WHAT IS REQUIRED => Lines before the one containing "The height and width of the screenshot is (709, 1568)." are not wanted. Transcribe that line and all after it exactly, to the end of the entries.

DATASET EXCERPTS =>
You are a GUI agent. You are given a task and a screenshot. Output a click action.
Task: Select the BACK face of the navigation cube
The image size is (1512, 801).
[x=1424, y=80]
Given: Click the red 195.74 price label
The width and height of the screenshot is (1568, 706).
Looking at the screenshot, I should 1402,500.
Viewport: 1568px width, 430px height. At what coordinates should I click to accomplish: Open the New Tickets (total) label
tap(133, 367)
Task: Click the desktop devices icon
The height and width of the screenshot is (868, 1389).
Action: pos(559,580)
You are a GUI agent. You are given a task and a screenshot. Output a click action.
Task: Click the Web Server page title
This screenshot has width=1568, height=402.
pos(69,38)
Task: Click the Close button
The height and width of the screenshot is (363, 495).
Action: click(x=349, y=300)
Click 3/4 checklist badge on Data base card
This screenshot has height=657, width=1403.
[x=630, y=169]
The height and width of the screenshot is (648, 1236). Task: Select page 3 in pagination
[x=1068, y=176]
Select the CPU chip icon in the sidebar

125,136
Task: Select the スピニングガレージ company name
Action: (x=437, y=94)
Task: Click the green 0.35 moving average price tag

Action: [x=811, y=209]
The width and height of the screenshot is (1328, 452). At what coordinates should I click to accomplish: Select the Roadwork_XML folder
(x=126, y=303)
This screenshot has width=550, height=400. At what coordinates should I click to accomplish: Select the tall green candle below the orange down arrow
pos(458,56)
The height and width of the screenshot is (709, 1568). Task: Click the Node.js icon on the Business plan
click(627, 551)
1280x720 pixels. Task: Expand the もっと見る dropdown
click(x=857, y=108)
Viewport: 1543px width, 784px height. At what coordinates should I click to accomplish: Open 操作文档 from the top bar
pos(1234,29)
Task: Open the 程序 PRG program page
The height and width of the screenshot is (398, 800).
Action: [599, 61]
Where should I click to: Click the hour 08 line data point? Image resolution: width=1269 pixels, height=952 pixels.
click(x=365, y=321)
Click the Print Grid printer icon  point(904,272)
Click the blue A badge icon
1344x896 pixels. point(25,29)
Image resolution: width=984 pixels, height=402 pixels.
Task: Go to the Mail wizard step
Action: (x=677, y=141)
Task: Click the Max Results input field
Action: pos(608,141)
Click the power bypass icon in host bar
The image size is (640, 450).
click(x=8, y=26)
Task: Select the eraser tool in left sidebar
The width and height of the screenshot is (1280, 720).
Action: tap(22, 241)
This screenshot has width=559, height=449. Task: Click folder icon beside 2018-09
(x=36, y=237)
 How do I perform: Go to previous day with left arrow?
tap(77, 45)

PROBLEM SOLUTION =>
The height and width of the screenshot is (709, 1568). Task: Click the Node.js icon on the Business plan
click(627, 551)
1280x720 pixels. Task: Expand the もっと見る dropdown
click(x=857, y=108)
Viewport: 1543px width, 784px height. At what coordinates should I click to accomplish: Open 操作文档 from the top bar
pos(1234,29)
Task: Open the 程序 PRG program page
The height and width of the screenshot is (398, 800).
Action: [599, 61]
Where should I click to: Click the hour 08 line data point? Image resolution: width=1269 pixels, height=952 pixels.
click(x=365, y=321)
Click the Print Grid printer icon  point(904,272)
Click the blue A badge icon
1344x896 pixels. point(25,29)
Image resolution: width=984 pixels, height=402 pixels.
Task: Go to the Mail wizard step
Action: (x=677, y=141)
Task: Click the Max Results input field
Action: pos(608,141)
Click the power bypass icon in host bar
The image size is (640, 450).
click(x=8, y=26)
Task: Select the eraser tool in left sidebar
The width and height of the screenshot is (1280, 720).
Action: tap(22, 241)
This screenshot has width=559, height=449. Task: Click folder icon beside 2018-09
(x=36, y=237)
 How do I perform: Go to previous day with left arrow?
tap(77, 45)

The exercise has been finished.